Research I carried out revealed that managers in some companies overruled up to 90% of computer-based sales forecasts in favour of their own gut feel. They did this despite needing to make forecasts for hundreds of products each week.

Some of these interventions were probably made for political reasons (higher sales forecasts might please the boss) and others simply to justify the manager’s role. But there is evidence that people generally believe that their own judgements are more accurate than computer forecasts.

In an Australian experiment, participants persisted in relying on their own judgement even when the computer flashed up messages such as: “Please be aware that you are 18.1% LESS ACCURATE than the forecasts provided to you”.

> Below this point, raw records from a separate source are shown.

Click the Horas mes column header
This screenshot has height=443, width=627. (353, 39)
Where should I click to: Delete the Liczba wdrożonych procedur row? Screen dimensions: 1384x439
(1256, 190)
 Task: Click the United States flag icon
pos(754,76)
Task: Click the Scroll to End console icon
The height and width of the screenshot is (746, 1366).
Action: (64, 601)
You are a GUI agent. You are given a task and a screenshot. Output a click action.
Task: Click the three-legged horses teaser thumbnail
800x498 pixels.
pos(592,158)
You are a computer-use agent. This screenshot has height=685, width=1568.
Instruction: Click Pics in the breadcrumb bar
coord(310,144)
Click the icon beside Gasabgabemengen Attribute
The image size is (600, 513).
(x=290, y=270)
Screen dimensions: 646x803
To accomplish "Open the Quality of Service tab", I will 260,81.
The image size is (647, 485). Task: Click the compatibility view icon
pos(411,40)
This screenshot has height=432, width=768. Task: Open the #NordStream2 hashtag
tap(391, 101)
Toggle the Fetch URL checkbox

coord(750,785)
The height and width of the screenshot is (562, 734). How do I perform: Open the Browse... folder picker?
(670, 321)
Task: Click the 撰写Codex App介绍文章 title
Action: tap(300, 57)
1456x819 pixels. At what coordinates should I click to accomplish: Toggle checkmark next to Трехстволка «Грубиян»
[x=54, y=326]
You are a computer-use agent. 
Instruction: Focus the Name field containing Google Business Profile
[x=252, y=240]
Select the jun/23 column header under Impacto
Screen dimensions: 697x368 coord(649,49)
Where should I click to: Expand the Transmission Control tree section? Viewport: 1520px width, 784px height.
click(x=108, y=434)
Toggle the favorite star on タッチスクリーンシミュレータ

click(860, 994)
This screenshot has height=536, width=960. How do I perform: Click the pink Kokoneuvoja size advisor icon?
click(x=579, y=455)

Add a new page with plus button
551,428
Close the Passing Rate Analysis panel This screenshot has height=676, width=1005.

Computer says Go. Shutterstock

This lack of trust in computers appears to extend to personal financial predictions. In a study I conducted in Turkey, we provided two groups of participants with forecasts of share prices on the Istanbul stock exchange. Both groups received the same forecasts but we told one group that they came from a financial expert (the truth) and the other that a statistical computer algorithm had generated them.

We invited the participants to change the forecasts if they thought they could improve them. Those who thought a computer had produced the forecasts made significantly bigger changes.

So why don’t people trust computers when it comes to predictions? After all, we are prepared to trust them in so many other aspects of our lives. They are relied upon for getting our bank balance right, handling our emails or flying our planes. This is what I set out to explore in my book, Forewarned: A Sceptic’s Guide to Prediction .

I found that while people expect humans to make mistakes – to err is human after all – they have much higher expectations of computers. But this means that when those expectations are not met, the computers have further to fall. Any apparent errors made by the computer are magnified in our perceptions so they erode our trust. Humans on the other hand are repeatedly given the benefit of the doubt.

Compute this

Things we want to forecast usually consist of systematic patterns, such as trends, which we can predict, and randomness, which we can’t.

For example, supermarkets know that sales of soup will rise in winter and decline in summer. But customers’ whims, changeable weather and a host of other factors mean that demand cannot be predicted exactly.

Because there is no point in trying to forecast the random element of sales, computer algorithms are designed to filter it out so they only forecast the underlying systematic pattern. As a result, their predictions will seldom be the same as actual sales. These kind of differences cause managers to doubt the computer’s competence.

The tendency to see illusory systematic patterns in random events exacerbates these doubts. As humans, we seem to be programmed to seek these patterns – in one study rats were found to handle randomness better than Yale university students.

Once we think we have spotted a pattern the computer has missed, our urge to overrule its subsequent forecasts becomes irresistible. Worse still, we are brilliant at inventing explanations for these random fluctuations – the new sales manager is “working wonders” or bad weather in China is depressing the price of a company’s share. So our confidence in the superiority of our judgement is reinforced.

Satnavs tend to be correct most of the time so the motorist can become complacent and inattentive. In contrast, computer forecasts appear to be (somewhat) wrong almost all of the time, so we become extra vigilant. But this vigilance is likely to be misplaced. The time and mental effort that goes into overriding forecasts usually has only one outcome – an inaccurate judgement replaces a relatively accurate computer prediction.